On a table in the east gallery, visitors find a stoneware hand by Rankin Inlet ceramicist Aupilardjuk titled Giving Without Receiving. Growing from its wrist, an Inuk holds out their kudlik, a traditional oil lamp. "My father and mother had a kudlik that they'd use in the igloo," Aupilardjuk says. "It was their only source of heat and light. A teacher from another community wanted one. The priest told them he would take theirs. So my father and my mother had no more light or heat." They gave up something so important, and for it, they received nothing. Aupilardjuk's work, he says, is to remember the stories his parents passed down and retell them in clay.

Facing Forward, 2016 by Pierre Aupilardjuk and Shary Boyle.

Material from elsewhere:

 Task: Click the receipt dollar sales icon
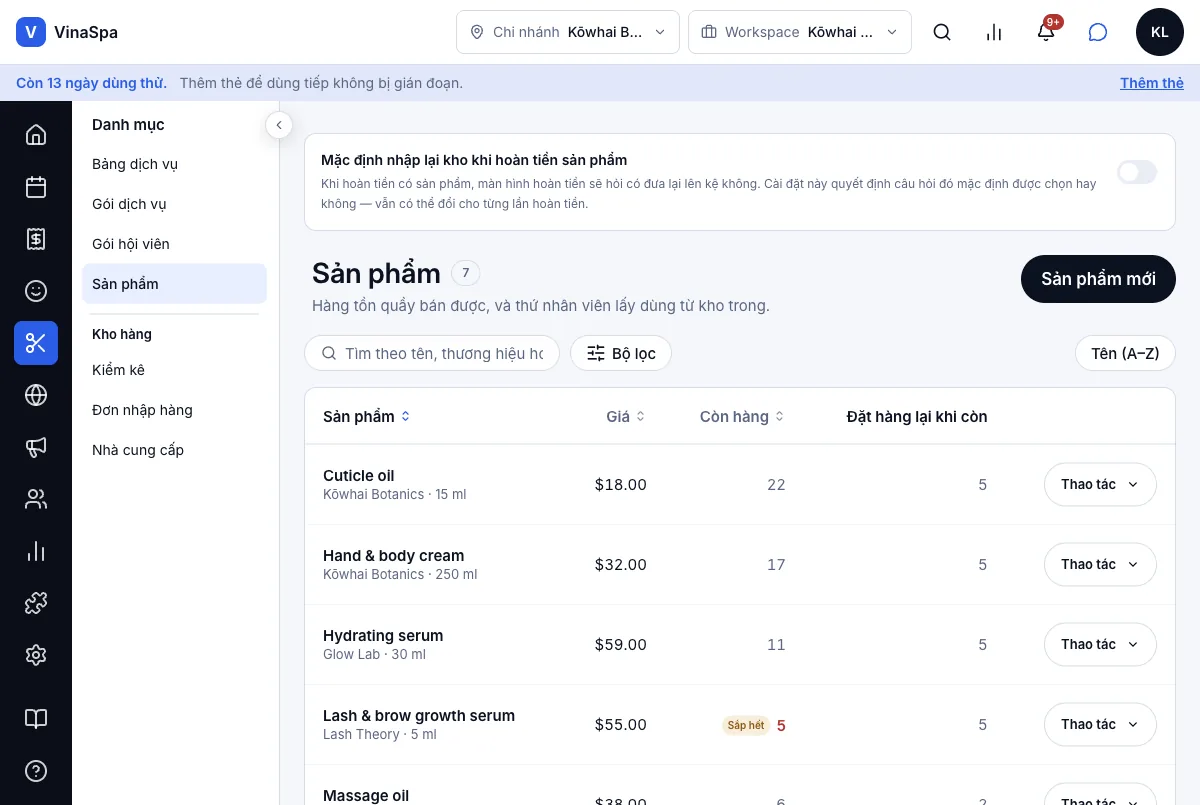pyautogui.click(x=36, y=239)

The pieces included in Earthlings are examples of what Boyle calls "bridge art." It's work that identifies and reinforces our connections: ancestral legends, family histories, psychological landscapes, our struggles, fears and desires. The stuff of being human.

"We're really at loggerheads right now," she says. There's a reckoning happening – a very necessary emergence of painful histories, she calls it. And it's going to be happening for a long time. "But we can't segregate."

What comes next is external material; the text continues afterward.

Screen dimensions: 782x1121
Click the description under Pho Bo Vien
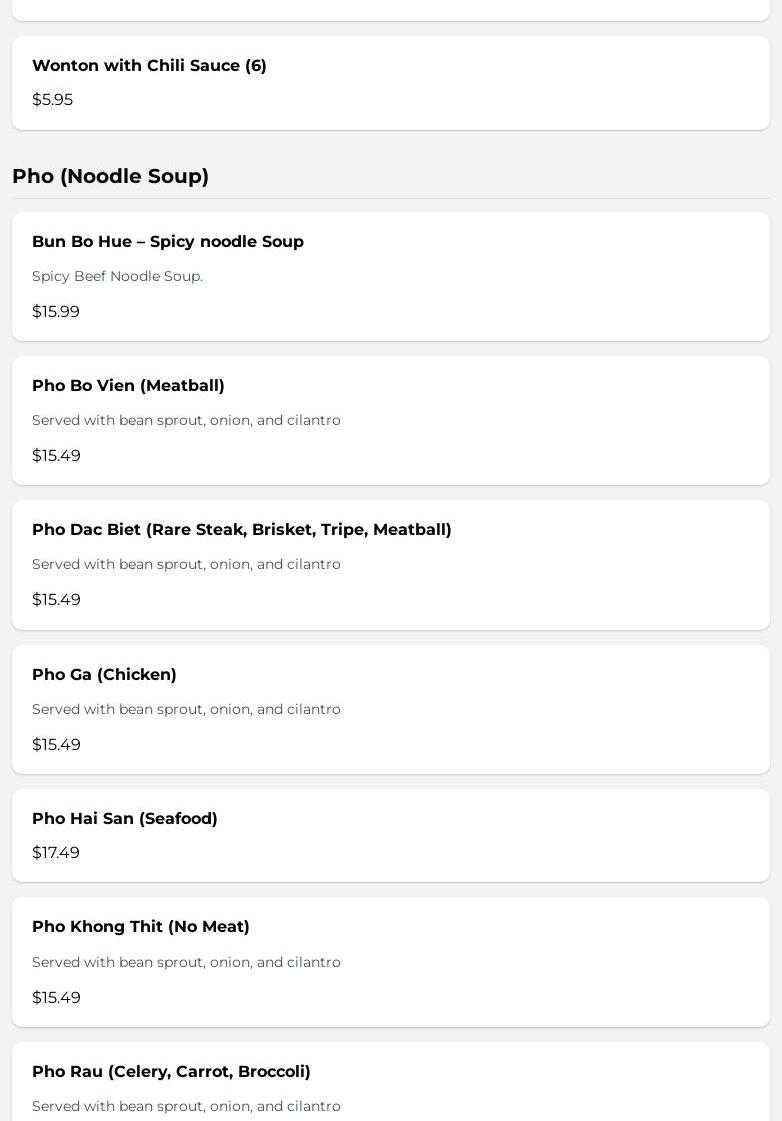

Sculptures (L-R): Shary Boyle, Prayer Shawl/Prayar Scarf, 2016; Roger Aksadjuak, Four Dreams, 2002; John Kurok and Leo Napayok, Three Birds, Three Faces. Drawings (L-R): Shuvinai Ashoona, Untitled, 2013; Shuvinai Ashoona, Untitled (Birthing Scene), 2013.

That's why collaboration is at the centre of the show – from the wild, morphological drawings of Boyle's continuing creative partnership with Kinngait artist Ashoona to her team-ups with Matchbox Gallery sculptors produced during a 2016 residency at Medalta in Medicine Hat. Earthlings proposes, Boyle says, a model of Indigenous and non-Indigenous communication and relationship building that employs art as its language.

It is an exhibition equally of muscular imaginations, skillful hands and tremendous heart. In pursuit of the human condition, it charts deep through inner space. Every work is revealed as a cosmos onto itself. Perhaps that's what the Martians, looking in, will find: The earthlings each make up private universes, intricate stories to make sense of the world around them. Then they share them with each other.


The Earthlings exhibition will continue at the University of Toronto's Doris McCarthy Gallery through January 27.